The WA State government immediately rejected the Wilco's ruling that the Noongar indigenous people are the traditional owners of Perth and its surrounds and their native title continues to exist in the area. The government's reason for not accepting the findings was that the Noongar community had experienced too much disruption for them to have maintained a continuous connection to the Metropolitan Area since sovereignty.
Labor leader Kim Beazley supports an appeal against a Federal Court ruling giving Aboriginals native title over Perth. The federal Attorney-General, Philip Ruddock, said that more title claims over metropolitan areas could be made after Tuesday's Federal Court decision to recognise native land rights over the city of Perth. Ruddock adopts the scaremongering angle that public access to urban open spaces and national parks could be at risk.

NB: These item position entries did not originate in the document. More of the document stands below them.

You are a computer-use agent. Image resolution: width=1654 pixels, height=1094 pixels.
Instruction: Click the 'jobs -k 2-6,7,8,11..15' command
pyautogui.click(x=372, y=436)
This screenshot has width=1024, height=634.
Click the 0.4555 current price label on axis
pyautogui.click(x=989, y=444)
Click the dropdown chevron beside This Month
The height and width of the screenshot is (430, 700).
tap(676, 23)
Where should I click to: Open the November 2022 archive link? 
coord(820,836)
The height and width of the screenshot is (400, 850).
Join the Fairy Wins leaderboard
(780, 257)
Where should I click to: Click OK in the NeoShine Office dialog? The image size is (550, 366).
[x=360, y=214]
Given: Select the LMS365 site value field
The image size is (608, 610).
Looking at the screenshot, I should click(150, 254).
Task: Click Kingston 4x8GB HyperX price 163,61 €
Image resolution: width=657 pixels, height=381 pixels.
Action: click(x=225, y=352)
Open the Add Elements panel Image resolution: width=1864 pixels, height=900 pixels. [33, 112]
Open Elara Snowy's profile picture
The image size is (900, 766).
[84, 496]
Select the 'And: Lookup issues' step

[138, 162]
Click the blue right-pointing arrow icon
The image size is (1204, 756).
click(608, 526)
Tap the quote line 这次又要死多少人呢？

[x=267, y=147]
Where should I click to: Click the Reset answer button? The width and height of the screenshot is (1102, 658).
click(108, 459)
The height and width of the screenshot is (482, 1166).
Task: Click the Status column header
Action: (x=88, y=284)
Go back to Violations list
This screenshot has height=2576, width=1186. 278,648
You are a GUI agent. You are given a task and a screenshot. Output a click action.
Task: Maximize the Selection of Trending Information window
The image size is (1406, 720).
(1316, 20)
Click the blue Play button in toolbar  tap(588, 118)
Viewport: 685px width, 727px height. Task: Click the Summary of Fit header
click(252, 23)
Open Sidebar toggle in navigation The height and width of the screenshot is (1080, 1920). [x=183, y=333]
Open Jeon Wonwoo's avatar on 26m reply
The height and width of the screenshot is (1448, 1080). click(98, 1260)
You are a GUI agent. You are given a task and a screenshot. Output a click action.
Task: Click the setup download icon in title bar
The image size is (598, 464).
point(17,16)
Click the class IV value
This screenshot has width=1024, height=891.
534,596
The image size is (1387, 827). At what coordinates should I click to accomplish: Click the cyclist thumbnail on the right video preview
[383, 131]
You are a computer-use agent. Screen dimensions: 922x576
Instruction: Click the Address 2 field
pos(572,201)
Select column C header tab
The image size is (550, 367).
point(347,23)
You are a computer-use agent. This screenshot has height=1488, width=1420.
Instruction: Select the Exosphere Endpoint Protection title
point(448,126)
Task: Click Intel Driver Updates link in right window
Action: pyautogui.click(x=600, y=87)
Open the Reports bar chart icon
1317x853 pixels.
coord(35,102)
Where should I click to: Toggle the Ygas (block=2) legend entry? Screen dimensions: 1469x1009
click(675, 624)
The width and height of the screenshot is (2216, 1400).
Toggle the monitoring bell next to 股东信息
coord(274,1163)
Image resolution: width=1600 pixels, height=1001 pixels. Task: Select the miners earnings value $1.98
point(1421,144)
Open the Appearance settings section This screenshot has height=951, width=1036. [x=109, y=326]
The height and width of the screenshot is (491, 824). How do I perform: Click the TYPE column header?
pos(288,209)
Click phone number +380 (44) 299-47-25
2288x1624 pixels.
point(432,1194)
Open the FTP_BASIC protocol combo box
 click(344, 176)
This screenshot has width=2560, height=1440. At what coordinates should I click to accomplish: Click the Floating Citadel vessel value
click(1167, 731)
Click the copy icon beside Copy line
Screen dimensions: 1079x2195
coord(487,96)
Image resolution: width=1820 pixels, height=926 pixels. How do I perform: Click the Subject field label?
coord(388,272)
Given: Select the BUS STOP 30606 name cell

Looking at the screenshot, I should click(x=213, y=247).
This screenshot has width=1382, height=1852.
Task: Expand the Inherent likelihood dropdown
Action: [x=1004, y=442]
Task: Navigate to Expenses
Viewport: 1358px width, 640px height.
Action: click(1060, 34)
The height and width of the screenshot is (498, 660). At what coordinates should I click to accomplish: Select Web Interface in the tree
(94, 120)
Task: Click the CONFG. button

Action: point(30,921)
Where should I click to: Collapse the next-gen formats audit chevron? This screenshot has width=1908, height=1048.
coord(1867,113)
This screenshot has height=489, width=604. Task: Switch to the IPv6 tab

Some good comments can b efound at John Quiggin. Judge Wilcox judge was careful to point out that while native title was important, it was largely symbolic. Wilcox specifically discourages litigation and advocates governments and Aboriginal representatives work together to reach pragmatic, practical agreement about the operation of native title.
Update: 23 September
The reality is quite different from the fear scenario being whipped by the media and politicians.
Geoff Pryor
Noel Pearson, writing in todays Australian, says that:
The bombshell in Noongar is moral and psychological. Just when the whitefellas had come to regard native title benignly, as largely a symbolic form of title that would be found only in the remote and desert parts of central and northern Australia, the Noongar people establish native title over the city that was established on their traditional homelands. The Noongar are shadow dwellers in their own country and these urban-dwelling blackfellas were not supposed to get native title. The Federal Court decision will not result in one square centimetre of land held by the whitefellas being lost. In fact the Noongar specifically did not claim any freehold or leasehold land, which everybody knows extinguishes native title, or indeed any other tenure that extinguishes native title.
Wilcox has ruled on the question of traditional connection to the claimed lands and has found in favour of the Noongar. He has not ruled on a second question: in what lands does native title still survive?